Daniel Ricciardo minimised the importance of an off-track moment on what was effectively an audition for a seat with Red Bull in 2014.
The Australian, who races for Red Bull junior team Toro Rosso, lost the car at Silverstone's Luffield corner on his seventh lap of a test on Thursday.
"I had a small off, but otherwise it was a trouble-free day. The off was my mistake; I lost the rear," he said.
The 24-year-old added: "I drove to my ability and did what I could."
Ricciardo is one of two drivers in contention to be the team-mate of world champion Sebastian Vettel - the other being former world champion Kimi Raikkonen, who drives for Lotus.
Ricciardo set the third-fastest time of the day in his afternoon's running in the Red Bull. He also set the quickest lap, behind the wheel of his regular Toro Rosso in the morning, when he was 0.215 seconds quicker than he was in the Red Bull.
The second-fastest driver was another Red Bull junior, Spaniard Carlos Sainz, also in the Toro Rosso.

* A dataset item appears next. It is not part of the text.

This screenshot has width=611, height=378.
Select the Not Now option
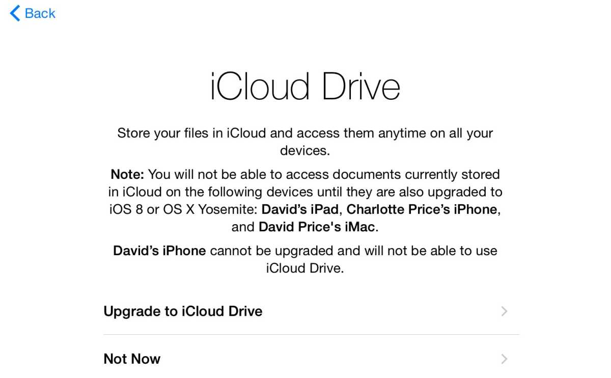311,359
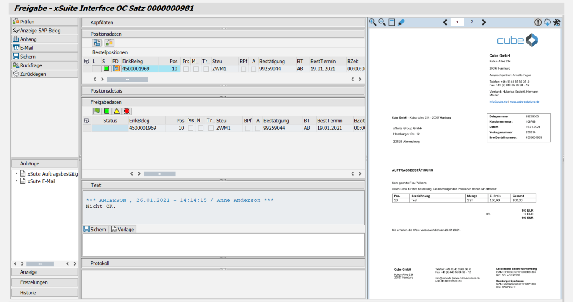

Sainz, who races in the GP3 feeder series, took over the car from Ricciardo in the afternoon and was 0.044secs slower.
Ricciardo said: "It was a good opportunity to get behind the wheel and experience two different beasts.
"In terms of the inevitable speculation, I think this test is something for Red Bull to look at, but there's still the rest of the season with Toro Rosso to do, so I'll switch my focus back to that and won't get too caught up in any rumours."
Portuguese Antonio Felix Da Costa, who races in the Formula Renault 3.5 series and is a possibility for a seat at Toro Rosso next season, drove the Red Bull in the morning and was 0.771secs slower than Ricciardo managed later on.
The headline lap times are not necessarily an accurate comparison of relative pace because it is impossible to know the specifications in which the teams run the cars, with fuel loads, tyre choice and a number of other factors all having a significant effect on performance.
The 'young-driver' test has that name because rules state only drivers who have competed in no more than two grands prix may take part.
However, it is a misnomer this year because race drivers have been allowed to feature, under strictly controlled conditions, so they can try out a new type of tyre introduced by supplier Pirelli.
The Italian company has changed the design of the tyre in an attempt to prevent the multiple blow-outs that were experienced at the British Grand Prix at Silverstone last month.
So far at the test there have been no problems with the tyres, which are being used by all drivers.
Among the hopefuls to get an outing in a Formula 1 car were Britons James Calado, who races in GP2, and Oliver Turvey, a McLaren test driver.
Calado set the sixth-fastest time of the day in his Force India.
He said: "It has been fantastic to get an opportunity to drive this week. It's another world compared to what I am used to with so much to learn."
Turvey was just ahead of him in fifth place in the McLaren, in which Dane Kevin Magnussen set the fastest time of the first day of the test on Wednesday.